CVE-2026-7904 Overview
CVE-2026-7904 is an out-of-bounds read vulnerability in the Fonts component of Google Chrome versions prior to 148.0.7778.96. A remote attacker can trigger an out-of-bounds memory read by serving a crafted HTML page to a victim. Chromium classifies the security severity as High, while the NVD CVSS 3.1 base score is 4.3 (Medium).
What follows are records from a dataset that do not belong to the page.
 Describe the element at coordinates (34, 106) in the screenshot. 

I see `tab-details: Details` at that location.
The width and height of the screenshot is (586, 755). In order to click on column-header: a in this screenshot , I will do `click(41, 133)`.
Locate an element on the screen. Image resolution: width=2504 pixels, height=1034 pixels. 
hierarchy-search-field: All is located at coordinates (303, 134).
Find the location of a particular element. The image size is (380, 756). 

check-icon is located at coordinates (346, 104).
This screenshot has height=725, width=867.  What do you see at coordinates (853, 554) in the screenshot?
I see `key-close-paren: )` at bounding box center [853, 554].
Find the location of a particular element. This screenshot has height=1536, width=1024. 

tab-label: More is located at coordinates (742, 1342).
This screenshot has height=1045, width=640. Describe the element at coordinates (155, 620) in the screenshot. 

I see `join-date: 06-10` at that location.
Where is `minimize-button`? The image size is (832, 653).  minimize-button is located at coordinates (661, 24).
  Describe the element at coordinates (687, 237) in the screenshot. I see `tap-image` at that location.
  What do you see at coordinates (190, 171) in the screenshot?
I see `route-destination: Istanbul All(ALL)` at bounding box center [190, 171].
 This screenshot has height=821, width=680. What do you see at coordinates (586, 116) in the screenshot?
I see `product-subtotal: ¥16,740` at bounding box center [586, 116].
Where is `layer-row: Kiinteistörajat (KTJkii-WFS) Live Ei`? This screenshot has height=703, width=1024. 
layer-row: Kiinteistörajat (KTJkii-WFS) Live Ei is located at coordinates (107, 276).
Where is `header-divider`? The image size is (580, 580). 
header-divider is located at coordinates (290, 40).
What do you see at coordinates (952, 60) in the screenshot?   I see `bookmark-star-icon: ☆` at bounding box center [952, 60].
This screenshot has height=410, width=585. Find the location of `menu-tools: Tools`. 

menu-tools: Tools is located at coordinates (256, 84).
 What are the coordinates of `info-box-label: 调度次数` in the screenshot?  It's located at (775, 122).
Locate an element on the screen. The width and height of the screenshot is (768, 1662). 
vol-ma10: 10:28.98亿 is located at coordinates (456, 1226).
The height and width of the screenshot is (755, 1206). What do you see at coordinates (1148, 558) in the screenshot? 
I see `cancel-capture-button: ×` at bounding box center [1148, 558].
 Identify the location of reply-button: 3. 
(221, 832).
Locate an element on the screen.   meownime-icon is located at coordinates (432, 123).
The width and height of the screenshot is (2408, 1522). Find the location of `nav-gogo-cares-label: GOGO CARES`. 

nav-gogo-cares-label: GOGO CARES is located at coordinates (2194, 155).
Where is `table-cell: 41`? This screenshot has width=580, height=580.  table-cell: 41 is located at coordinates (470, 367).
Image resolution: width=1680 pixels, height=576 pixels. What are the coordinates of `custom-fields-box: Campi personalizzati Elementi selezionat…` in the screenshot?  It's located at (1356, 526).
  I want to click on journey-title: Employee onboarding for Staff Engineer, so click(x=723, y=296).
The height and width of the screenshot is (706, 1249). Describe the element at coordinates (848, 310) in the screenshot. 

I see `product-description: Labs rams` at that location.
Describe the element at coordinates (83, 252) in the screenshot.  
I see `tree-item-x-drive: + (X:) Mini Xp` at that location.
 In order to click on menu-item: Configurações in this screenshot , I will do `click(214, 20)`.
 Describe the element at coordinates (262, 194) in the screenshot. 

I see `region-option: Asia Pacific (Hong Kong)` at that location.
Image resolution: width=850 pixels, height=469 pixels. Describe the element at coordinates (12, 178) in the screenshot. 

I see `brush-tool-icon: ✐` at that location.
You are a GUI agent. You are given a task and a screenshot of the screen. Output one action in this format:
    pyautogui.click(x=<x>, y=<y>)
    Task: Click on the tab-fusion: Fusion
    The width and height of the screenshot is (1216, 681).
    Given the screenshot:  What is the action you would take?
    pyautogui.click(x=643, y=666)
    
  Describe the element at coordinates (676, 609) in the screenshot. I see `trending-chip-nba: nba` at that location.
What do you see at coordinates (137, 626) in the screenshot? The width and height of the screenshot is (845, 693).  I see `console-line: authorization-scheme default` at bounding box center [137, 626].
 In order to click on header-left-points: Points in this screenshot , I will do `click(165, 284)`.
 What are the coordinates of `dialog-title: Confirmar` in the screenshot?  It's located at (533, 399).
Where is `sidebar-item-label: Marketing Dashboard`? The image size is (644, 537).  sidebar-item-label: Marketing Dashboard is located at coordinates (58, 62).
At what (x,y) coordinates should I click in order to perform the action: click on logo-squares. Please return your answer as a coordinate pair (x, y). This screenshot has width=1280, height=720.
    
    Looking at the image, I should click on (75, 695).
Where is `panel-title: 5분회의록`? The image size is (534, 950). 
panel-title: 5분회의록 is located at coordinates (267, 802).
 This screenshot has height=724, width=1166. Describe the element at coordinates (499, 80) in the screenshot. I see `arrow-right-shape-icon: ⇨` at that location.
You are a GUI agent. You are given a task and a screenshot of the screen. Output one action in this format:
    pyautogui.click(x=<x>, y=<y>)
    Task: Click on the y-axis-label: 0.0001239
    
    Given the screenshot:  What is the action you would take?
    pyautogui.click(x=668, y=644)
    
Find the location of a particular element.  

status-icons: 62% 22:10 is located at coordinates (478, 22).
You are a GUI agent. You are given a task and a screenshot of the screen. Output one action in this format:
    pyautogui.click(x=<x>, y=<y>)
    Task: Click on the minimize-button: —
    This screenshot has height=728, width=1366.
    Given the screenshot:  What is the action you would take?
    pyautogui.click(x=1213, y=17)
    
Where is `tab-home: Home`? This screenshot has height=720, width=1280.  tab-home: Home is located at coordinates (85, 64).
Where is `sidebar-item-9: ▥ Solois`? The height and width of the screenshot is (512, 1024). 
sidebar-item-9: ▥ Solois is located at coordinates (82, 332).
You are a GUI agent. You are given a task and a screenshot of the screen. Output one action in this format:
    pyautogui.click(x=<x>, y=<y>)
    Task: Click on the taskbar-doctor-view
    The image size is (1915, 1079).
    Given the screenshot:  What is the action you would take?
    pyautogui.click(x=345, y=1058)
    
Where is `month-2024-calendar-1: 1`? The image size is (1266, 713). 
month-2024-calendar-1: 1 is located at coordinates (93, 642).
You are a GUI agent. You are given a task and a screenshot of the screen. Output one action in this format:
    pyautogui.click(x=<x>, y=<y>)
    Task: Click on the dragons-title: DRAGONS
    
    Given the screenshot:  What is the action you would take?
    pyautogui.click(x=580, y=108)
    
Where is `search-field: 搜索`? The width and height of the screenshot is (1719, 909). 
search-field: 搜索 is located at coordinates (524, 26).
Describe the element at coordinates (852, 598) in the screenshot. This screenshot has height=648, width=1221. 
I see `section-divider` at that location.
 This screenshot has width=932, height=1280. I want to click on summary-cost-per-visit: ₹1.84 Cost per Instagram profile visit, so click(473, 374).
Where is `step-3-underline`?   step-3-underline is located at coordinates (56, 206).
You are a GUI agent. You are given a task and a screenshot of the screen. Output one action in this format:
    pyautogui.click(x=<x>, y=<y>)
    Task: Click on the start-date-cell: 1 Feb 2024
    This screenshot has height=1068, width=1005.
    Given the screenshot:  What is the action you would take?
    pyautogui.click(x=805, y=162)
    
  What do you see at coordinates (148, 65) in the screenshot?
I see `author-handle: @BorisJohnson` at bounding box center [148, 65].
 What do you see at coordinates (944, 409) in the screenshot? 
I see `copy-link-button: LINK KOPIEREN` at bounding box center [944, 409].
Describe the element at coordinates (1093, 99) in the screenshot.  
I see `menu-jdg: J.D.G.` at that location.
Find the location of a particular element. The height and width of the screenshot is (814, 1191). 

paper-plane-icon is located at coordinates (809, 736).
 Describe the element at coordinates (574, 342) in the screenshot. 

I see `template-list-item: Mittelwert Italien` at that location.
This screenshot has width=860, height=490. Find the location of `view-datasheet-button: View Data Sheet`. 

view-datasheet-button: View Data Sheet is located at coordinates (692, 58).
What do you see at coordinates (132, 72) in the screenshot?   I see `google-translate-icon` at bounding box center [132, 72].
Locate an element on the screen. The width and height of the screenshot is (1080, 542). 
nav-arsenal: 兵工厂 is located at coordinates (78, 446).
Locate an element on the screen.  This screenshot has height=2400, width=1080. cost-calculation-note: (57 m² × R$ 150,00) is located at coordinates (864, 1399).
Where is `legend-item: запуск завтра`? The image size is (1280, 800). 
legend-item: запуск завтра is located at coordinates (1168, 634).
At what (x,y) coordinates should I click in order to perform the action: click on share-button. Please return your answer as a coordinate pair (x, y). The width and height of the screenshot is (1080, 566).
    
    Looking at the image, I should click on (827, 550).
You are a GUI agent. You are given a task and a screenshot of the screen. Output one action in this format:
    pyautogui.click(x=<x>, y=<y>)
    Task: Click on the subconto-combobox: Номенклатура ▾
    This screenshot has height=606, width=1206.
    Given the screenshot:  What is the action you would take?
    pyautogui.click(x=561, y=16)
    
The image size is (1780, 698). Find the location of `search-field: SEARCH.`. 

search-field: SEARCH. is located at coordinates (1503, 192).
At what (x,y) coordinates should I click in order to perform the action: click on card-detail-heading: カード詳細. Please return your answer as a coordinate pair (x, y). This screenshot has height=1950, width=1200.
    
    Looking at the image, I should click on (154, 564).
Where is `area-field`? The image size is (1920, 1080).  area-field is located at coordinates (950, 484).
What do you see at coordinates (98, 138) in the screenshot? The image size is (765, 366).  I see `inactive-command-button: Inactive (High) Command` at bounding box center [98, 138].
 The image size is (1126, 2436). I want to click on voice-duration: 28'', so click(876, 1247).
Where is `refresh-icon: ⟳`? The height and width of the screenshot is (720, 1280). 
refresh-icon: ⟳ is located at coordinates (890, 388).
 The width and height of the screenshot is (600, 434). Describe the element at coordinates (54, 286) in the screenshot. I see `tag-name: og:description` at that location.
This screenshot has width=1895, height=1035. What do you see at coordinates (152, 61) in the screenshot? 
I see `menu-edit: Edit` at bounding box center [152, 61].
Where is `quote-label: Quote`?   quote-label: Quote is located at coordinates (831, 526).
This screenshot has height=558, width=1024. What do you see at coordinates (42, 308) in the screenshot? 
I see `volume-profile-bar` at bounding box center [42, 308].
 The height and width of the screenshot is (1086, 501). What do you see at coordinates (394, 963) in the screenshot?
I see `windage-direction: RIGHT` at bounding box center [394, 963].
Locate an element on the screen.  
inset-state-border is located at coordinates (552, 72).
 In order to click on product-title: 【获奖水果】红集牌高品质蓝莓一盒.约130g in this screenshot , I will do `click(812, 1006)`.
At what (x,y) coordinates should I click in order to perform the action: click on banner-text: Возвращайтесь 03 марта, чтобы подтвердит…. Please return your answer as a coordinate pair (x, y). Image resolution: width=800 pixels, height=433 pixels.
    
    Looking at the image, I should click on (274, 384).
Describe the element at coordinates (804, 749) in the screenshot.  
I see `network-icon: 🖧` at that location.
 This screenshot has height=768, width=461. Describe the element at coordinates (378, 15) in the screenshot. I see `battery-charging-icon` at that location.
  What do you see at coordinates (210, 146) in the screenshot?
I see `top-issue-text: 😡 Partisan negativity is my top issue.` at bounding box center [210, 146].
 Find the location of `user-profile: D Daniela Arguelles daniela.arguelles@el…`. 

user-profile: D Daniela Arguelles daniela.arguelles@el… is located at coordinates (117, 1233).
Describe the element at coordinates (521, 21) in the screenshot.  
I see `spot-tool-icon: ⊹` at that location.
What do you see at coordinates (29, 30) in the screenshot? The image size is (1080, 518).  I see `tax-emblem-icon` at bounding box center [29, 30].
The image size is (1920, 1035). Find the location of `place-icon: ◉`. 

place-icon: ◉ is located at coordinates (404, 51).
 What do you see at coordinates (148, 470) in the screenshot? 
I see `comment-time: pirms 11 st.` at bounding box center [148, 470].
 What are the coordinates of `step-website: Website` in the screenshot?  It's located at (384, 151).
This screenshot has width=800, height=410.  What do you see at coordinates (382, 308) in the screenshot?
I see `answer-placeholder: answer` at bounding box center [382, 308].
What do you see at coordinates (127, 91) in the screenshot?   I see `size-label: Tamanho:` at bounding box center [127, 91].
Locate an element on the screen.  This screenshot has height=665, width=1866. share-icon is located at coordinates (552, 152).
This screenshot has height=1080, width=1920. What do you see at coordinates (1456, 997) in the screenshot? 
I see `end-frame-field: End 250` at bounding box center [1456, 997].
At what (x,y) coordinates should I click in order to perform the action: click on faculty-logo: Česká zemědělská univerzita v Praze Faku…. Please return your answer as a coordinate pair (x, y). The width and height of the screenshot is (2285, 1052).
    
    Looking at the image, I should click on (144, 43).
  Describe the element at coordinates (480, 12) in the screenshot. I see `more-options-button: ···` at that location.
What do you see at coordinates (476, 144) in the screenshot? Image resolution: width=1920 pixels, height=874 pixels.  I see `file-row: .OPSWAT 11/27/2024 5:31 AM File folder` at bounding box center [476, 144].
The flaw is tracked as [CWE-125: Out-of-bounds Read] and affects Chrome on Windows, macOS, and Linux. Exploitation requires user interaction, typically loading an attacker-controlled web page. The issue can disclose process memory contents to the attacker, potentially aiding follow-on exploitation.
Critical Impact
A crafted HTML page can read out-of-bounds memory in the Chrome Fonts component, leaking sensitive process data to a remote attacker.
Affected Products
- Google Chrome versions prior to 148.0.7778.96
- Google Chrome on Microsoft Windows
- Google Chrome on Apple macOS and Linux
Discovery Timeline
- 2026-05-06 - CVE CVE-2026-7904 published to NVD
- 2026-05-06 - Google publishes Stable Channel update for desktop addressing the issue
- 2026-05-06 - Last updated in NVD database
Technical Details for CVE-2026-7904
Vulnerability Analysis
The vulnerability resides in Chrome's Fonts handling code, which parses font data referenced by web content. When the browser processes a maliciously crafted font or font-related structure embedded in an HTML page, the parser reads memory outside the bounds of the intended buffer. This out-of-bounds read can return adjacent process memory to attacker-controlled JavaScript or rendering logic.
The attack is remote and requires user interaction, which in browser contexts means visiting a page or rendering attacker-controlled content. The scope is unchanged, and the impact is limited to confidentiality. There is no integrity or availability impact in the recorded CVSS metrics.
Root Cause
The root cause is missing or insufficient bounds checking in the Fonts component when interpreting font tables or glyph metadata. The parser trusts size or offset fields supplied by the input without validating them against the actual buffer length. As a result, read operations extend past the allocated region.
Attack Vector
An attacker hosts a crafted HTML page that references or embeds a malicious font payload. When a victim using a vulnerable Chrome build loads the page, the renderer parses the font and performs the out-of-bounds read. Disclosed bytes may include heap layout information, pointers, or sensitive data useful for bypassing Address Space Layout Randomization (ASLR) in chained exploits.
No proof-of-concept exploit is publicly listed for CVE-2026-7904, and the vulnerability is not on the CISA Known Exploited Vulnerabilities catalog. Technical details are tracked in Chromium Issue Tracker #492350406.
Detection Methods for CVE-2026-7904
Indicators of Compromise
- Chrome renderer crashes or unexpected termination logs referencing the Fonts component on pages from untrusted origins.
- Outbound connections from end-user hosts to recently registered or low-reputation domains hosting font-heavy HTML payloads.
- Browser telemetry showing Chrome versions older than 148.0.7778.96 still in active use.
Detection Strategies
- Inventory installed Chrome versions across the fleet and flag any build below 148.0.7778.96.
- Monitor web proxy and DNS logs for requests to suspicious sites delivering custom @font-face resources or unusual font MIME types.
- Correlate renderer process crashes with browsing history to identify potential exploitation attempts.
Monitoring Recommendations
- Enable browser version reporting through enterprise management tools such as Chrome Browser Cloud Management.
- Ingest endpoint browser telemetry into a central data lake to query for outdated Chrome installations at scale.
- Track Google Chrome Stable Update advisories to align detection content with each release cycle.
How to Mitigate CVE-2026-7904
Immediate Actions Required
- Update Google Chrome to version 148.0.7778.96 or later on Windows, macOS, and Linux endpoints.
- Force a browser restart after the update so the patched binary is loaded into memory.
- Verify that auto-update is enabled and not blocked by group policy or network controls.
Patch Information
Google has released the fix in the Stable Channel update for desktop. Administrators should reference the Google Chrome Stable Update announcement and deploy 148.0.7778.96 or higher. Embedded Chromium-based products should pick up the corresponding upstream fix once vendors release updated builds.
Workarounds
- Restrict browsing to trusted sites using URL allow-listing where business needs allow.
- Disable or block web fonts via enterprise policy on high-risk endpoints until patching is complete.
- Apply Site Isolation and ensure renderer sandboxing is enforced to limit the value of leaked memory.
# Verify Chrome version on Linux/macOS endpoints
google-chrome --version
# Windows: query installed Chrome version via registry
reg query "HKLM\SOFTWARE\Google\Chrome\BLBeacon" /v version
Disclaimer: This content was generated using AI. While we strive for accuracy, please verify critical information with official sources.